La casa cunde, vuelve a la vida con el viento. Retomamos el fuego y observamos las dos imágenes.

…ese todo de tierra hablando la mayor inclemencia, como señala Luis Alberto Crespo en la presentación de Escampos, resume lo anteriormente dicho. La intemperie, la inclemencia, la sequía, la candela, el viento, toda una síntesis de un paisaje cuyos ciclos merodean para revitalizarlo.


3.-


La palabra nombra y designa. Cada abolladura de nubes, presagios de lluvias, huecos de candela en el cuerpo de los pájaros es la nomenclatura que usa Efraín Hurtado para que la poesía exista. Abordaje del asomo: lo demás queda de parte del lector. Descifrar cada imagen penetrada por la mirada aguda del poeta.

Si el fuego es imagen recurrente en la poesía de Hurtado, otros elementos inciden en la presencia del paisaje. Al parecer, la voz del poeta calaboceño se reconcentra en darle mayor significación a ese elemento devastador, porque el llano, en un ciclo, se convierte en panorama de ingrimitud donde sólo la ceniza es la dueña y el viento su conductor.

En Escampos hay abundancia de soledad.
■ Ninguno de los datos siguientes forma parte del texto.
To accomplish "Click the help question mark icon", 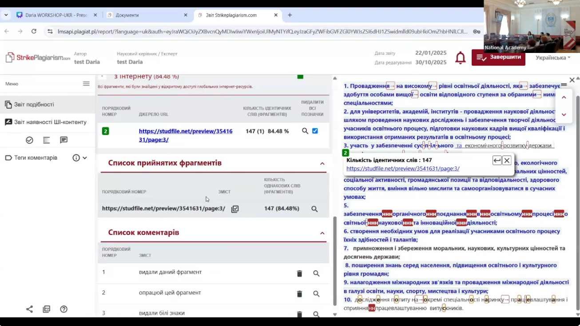I will click(64, 309).
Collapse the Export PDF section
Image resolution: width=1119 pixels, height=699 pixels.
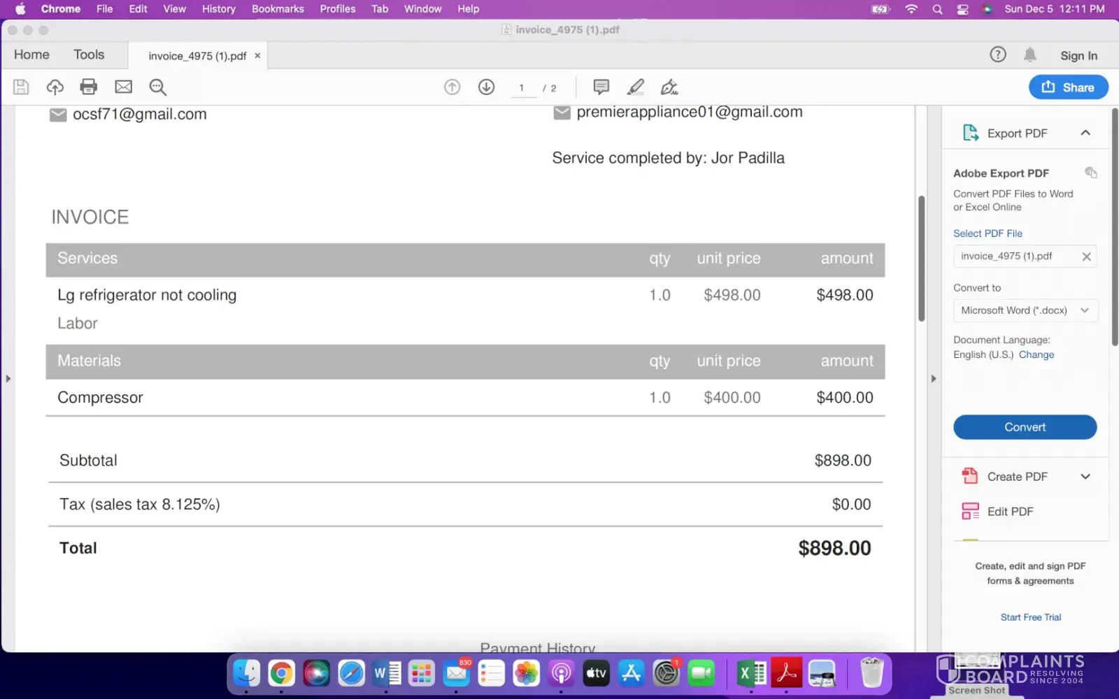pyautogui.click(x=1085, y=133)
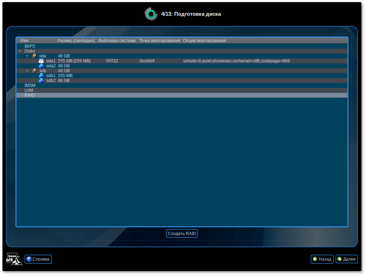Image resolution: width=366 pixels, height=276 pixels.
Task: Click the sda disk drive icon
Action: (34, 56)
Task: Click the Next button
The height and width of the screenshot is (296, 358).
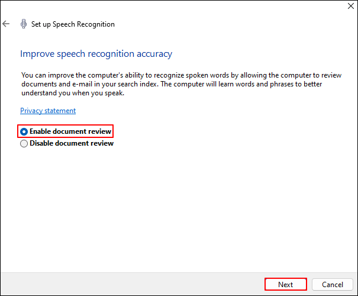Action: [x=285, y=284]
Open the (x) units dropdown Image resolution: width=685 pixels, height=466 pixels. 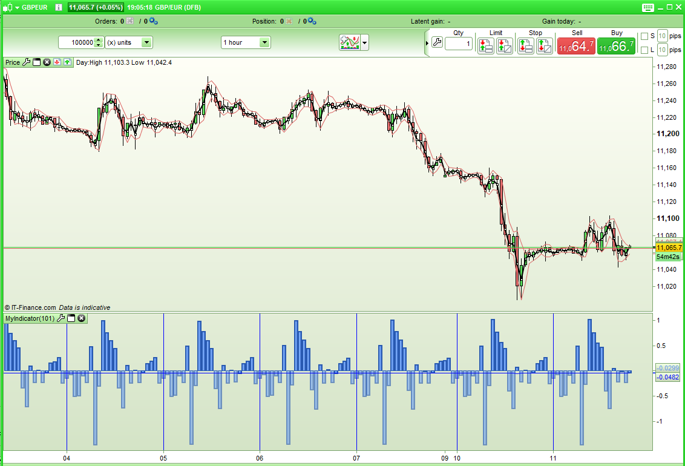point(145,42)
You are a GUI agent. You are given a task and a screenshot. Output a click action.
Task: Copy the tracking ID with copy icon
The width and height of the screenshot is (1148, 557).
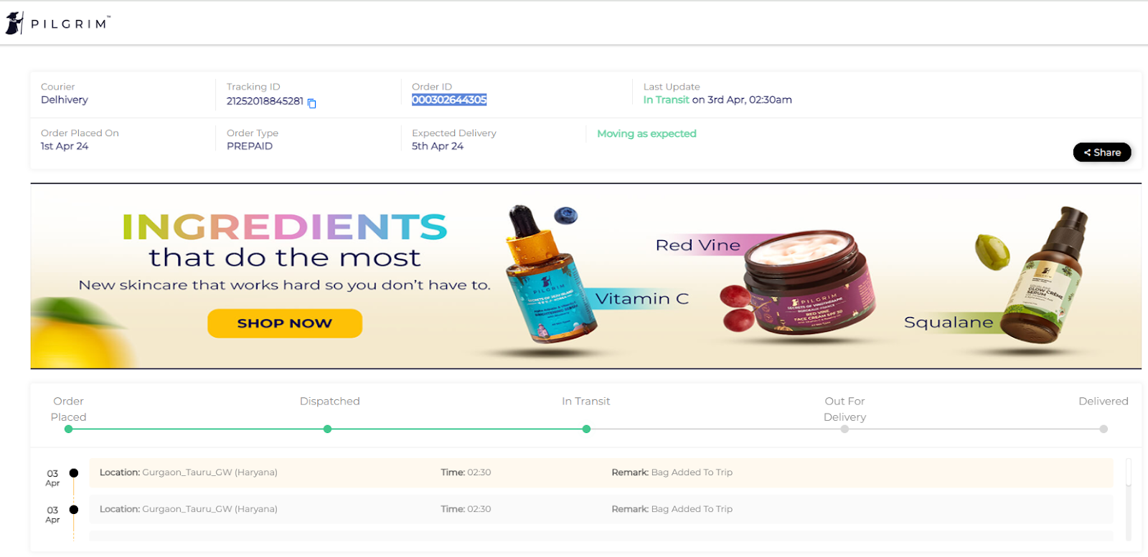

Hay la palabra girando sola. Despojada de voces, de sobras, de ripios, nos encontramos con la referencia de ser uno de los poetas más alejados de la tradición paisajística llanera.

El olvido, la desidia de los editores, lo han convertido en una sombra ambulante en el panorama literario nacional. De allí que se haga cada día más imprescindible.

Hurtado restañe las heridas de una poesía que naufragó por estas tierras y se hizo edificio de sistemas semánticos, una estética de la desolación, una imagen robusta, densa, embargada por la luz de ese fuego que brilla como el misterio, en lo negrote los ojos, en la vestimenta de sus muertos, de esos fantasmas que engullen las sombras.

Un estudio de Efraín Hurtado, como totalidad, es necesario. Tanto como se ha hecho con los poetas de su tierra. De lograrse podríamos entender el arraigo de una cultura que de no interpretarse quedaría relegada a la nostalgia.